Before this advertising blitzkrieg, relatively few people even knew what E.D. stood for.  Now, thanks to countless commercials, millions of Americans are exposed to those letters every day- especially if they’re watching golf or NASCAR.  Erectile Dysfunction medications are being hyped all over the tube like Color-Safe Fabric Softener and Ginsu Knives.

For obvious reasons, the ad agencies have to find ways to sell the E.D. products without actually showing how well they work.  The two biggest purveyors of woody medicine have fairly different approaches to the task.

The first manufacturer’s strategy shows men being men.  Sometimes they’re sailing, but usually they’re driving – classic muscle cars or pick-up trucks hauling horse trailers.  The sound track is often some fairly obscure blues track.  Fans of the Howlin’ Wolf such as myself will take note when hearing his familiar guitar licks on the TV.  At first we’re tickled because someone somewhere took the time to find this cool song and put it on TV.  Then a moment later, we’re disheartened to realize it’s being used in a commercial for boner pills.  The ads focus on portraying these handsome, accomplished men as masters of their own destiny, having figured out how to get where they want to be in life.  The unspoken message is this: If you can figure out how to get that horse trailer unstuck, you can certainly  figure out how to solve the linguine-in-the-pants problem.

The ad agency for the other main pharmaceutical company goes with a different approach.  They show men and women engaged in mundane, mutually tedious activities.  Then they brush elbows, and the garden shed they’re working on re-organizing magically morphs into a Tahitian love-hut complete with tropical breezes and an ocean view.  They discard their work gloves and start slow dancing onto the lanai.  As always, the commercial ends with the two of them sitting alongside one another in matching bathtubs watching the Polynesian sun set.  One could argue that if those pills worked so well, the two of them would have jumped into the same tub.  This particular Madison Avenue approach puts the emphasis on the romance and emotional connection of sex, rather than the dirty, sweaty aspects of it – otherwise the “erections lasting longer than 4 hours” part would be part of the sales pitch, not part of the disclaimer.*

Speaking of disclaimers, there’s also the one which warns users to “consult with your doctor to make sure you’re healthy enough to have sex in the first place”.  Like any disclaimer, it’s there for legal reasons. In lay terms it’s because unlike the rugged horse trailer drivers in the commercial, the actual users of the pills may not be quite so fit.  In other words, many of the actual users of these pills may bear more of a resemblance to the Michelin Man than to the Marlboro Man.

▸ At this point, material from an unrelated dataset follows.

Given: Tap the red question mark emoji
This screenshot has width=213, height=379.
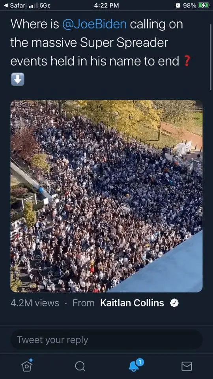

When it’s all said and done, ED drugs and the rest of the pharmaceutical goodies in the world are hawked no differently than any other products.  The subliminal psychology is used and abused to give people all sorts of messages which are patently absurd.  You may suffer from that medical problem, but you’re no more that guy in the vintage Camaro than your wife is the smoking hottie in the air freshener commercial.

Now go enjoy yourself.  If things don’t change in another 3 hours and 52 minutes, you’re going to have to seek medical attention.

*Now that I’ve written this, the company has stopped using the powder-room-with-the-backed-up-toilet-morphing-into-a-mountain-cabin-with-canopy-bed approach and just shows men and women getting close.  They share crossword puzzles and snuggle on couches.  Anyone will tell you that there’s no better way to kill desire than sharing a crossword puzzle – I mean, who could be attracted to someone who couldn’t come up with the five letter word for “calcified instrument of lovemaking(?)”, beginning with b.  The twin tub part has now been reduced to a stylized logo at the very end of the ad.  I’m trying to write here!  Couldn’t you guys leave well enough alone and not change your commercials long enough for my references to be topical!?